Here's my test program.

#include <string>
#include <fstream>
#include <jsoncons/json.hpp>
#include <jsoncons_ext/jsonpath/json_query.hpp>

using namespace jsoncons;
using namespace jsoncons::jsonpath;

void
test_json_expr(std::string& expr, std::string& in_file)
{
  json j;
  if (in_file.empty()) {
    try
    {
      j = json::parse(R"(
                      {"store":
                      {"book": [
                      {"category": "reference",
                      "author": "Margaret Weis",
                      "title": "Dragonlance Series",
                      "price": 31.96},
                      {"category": "reference",
                      "author": "Brent Weeks",
                      "title": "Night Angel Trilogy",
                      "price": 14.70
                      }]}}
                      )");
    }
    catch (const std::exception& e)
    {
      std::cout << e.what() << std::endl;
    }
  } else {
        std::ifstream is(in_file);
        is >> j;
  }

  std::cout << "json:\n" << pretty_print(j) << std::endl;

  json result1;
  try {
    result1 = json_query(j, expr);
  }
  catch (std::exception &e) {
    std::cout << "json query exception: " << e.what() << "\n";
    std::exit(-1);
  }

  std::cout << "expr: " << expr << std::endl;
  std::cout << "result: " << result1 << std::endl;
  std::cout << "length: " << result1.size() << std::endl;
}

int
main(int argc, char *argv[])
{
  if (argc < 2) {
    std::cout << "Usage: " << argv[0] << "[<expr>]\n";
    std::exit(-1);
  }

  std::string expr;
  if (argc >= 2) {
    expr = std::string(argv[1]);
  }

  std::string in_file;
  if (argc == 3) {
    in_file = std::string(argv[2]);
  }

  std::cout << "jsoncons-version: " << jsoncons::version() << std::endl;
  test_json_expr(expr, in_file);
  std::cout << std::endl;
}

The two versions were tested on two different containers because of the upgrade to the container and compilers etc. Could not build older versions with the newer compiler etc.

v0.169.0:

v0.106.0:

economicseries commented 1 year ago

Different JSONPath implementations have different understandings of applying a filter to an object.

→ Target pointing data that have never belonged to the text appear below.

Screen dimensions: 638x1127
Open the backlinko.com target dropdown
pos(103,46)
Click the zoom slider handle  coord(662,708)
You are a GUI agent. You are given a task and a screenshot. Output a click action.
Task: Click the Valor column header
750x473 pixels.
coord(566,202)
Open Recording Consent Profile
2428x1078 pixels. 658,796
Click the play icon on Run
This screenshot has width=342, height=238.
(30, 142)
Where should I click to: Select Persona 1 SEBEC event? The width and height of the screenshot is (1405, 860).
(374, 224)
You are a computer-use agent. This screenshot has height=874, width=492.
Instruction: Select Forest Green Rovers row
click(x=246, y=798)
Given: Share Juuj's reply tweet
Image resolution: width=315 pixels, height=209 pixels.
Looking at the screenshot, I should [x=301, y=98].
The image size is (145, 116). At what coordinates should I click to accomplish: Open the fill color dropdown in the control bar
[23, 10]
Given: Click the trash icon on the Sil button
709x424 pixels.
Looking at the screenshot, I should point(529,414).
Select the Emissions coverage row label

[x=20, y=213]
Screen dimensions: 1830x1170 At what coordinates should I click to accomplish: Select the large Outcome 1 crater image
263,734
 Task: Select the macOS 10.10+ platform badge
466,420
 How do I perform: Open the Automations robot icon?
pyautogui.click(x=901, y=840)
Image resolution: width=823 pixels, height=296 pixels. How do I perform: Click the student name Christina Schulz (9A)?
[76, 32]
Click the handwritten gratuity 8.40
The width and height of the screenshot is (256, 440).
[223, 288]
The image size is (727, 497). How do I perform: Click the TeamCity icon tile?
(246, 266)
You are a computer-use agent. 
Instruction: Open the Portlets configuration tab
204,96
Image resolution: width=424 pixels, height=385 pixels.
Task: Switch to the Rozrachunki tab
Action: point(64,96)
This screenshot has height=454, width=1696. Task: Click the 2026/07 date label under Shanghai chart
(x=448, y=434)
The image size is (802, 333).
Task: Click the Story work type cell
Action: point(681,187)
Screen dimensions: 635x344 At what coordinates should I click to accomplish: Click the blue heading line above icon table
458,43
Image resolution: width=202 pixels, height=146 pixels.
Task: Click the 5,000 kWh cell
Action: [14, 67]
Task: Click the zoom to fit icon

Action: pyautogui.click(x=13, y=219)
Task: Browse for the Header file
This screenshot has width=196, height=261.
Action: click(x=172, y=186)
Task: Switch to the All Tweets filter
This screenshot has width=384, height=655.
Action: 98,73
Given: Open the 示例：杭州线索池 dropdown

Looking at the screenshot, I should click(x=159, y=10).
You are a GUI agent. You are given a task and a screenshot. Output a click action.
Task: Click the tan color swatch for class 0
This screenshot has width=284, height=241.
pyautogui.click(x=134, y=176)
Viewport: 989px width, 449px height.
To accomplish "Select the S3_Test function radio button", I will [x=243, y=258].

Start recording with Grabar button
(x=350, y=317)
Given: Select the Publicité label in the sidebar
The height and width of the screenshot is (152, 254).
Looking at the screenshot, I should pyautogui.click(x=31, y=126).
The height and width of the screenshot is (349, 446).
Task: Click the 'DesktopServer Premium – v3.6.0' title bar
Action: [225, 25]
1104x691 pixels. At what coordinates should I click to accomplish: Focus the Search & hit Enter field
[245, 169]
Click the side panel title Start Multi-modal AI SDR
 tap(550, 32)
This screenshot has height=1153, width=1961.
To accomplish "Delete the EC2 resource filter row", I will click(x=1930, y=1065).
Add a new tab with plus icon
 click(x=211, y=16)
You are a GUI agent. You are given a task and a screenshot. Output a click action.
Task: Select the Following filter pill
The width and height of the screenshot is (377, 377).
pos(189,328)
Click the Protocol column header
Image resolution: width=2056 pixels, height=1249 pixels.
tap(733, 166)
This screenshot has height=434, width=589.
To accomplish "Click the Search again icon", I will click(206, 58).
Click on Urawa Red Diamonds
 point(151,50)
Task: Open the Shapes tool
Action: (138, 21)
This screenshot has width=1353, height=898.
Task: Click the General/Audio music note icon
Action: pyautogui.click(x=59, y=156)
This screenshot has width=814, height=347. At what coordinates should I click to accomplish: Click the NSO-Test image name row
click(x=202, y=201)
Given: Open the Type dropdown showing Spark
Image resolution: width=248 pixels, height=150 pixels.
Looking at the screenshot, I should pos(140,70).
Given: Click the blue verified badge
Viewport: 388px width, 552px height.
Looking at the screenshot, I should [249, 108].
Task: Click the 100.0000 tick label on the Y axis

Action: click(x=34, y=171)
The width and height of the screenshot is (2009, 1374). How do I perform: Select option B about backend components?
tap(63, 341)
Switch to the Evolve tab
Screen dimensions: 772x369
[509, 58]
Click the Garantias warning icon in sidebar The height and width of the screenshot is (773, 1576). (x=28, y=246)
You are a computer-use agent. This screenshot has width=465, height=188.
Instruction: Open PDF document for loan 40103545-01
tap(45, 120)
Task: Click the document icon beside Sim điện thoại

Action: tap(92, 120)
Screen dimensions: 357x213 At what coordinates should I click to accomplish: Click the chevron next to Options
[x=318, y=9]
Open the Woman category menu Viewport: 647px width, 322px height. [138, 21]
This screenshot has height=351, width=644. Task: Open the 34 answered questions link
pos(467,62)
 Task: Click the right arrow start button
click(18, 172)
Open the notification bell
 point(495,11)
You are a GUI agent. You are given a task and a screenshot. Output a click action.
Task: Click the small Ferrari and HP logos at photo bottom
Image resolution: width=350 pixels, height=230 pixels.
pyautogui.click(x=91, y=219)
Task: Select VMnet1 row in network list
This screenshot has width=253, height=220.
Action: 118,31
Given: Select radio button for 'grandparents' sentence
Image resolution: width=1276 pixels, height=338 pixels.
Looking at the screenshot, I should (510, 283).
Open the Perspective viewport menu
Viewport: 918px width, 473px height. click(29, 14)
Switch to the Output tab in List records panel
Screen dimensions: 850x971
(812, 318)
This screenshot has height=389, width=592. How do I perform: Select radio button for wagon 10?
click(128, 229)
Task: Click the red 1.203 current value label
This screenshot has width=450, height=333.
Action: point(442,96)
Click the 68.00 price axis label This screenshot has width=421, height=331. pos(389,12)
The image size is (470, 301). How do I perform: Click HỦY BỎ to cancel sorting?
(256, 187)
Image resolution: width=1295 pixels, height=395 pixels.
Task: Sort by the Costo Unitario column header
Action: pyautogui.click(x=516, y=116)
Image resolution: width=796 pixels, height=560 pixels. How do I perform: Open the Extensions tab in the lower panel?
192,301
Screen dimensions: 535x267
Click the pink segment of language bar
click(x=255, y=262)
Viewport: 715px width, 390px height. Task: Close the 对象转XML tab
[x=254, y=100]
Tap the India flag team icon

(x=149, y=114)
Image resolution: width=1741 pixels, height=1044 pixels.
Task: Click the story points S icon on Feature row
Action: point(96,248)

(1) Some don't allow it at all, only to arrays (2) Some apply the filter to the object itself (following Jayway, jsoncons did this up until version 0.161.0) (3) Some apply the filter to the value part of the object's name value pairs (jsoncons does this since version 0.161.0.)

For the three websites that you checked, the first exhibits the behavior described in (2), and the second and third exhibit the behavior described in (3).

To make your query work with the second and third websites (and jsoncons since 0.161.0), rewrite it as

$..bicycle[?(@.type == 'tubular')]
dnj12345 commented 1 year ago

ok. Thanks for the clarification.

Not sure if it makes sense to add a note in the documentation.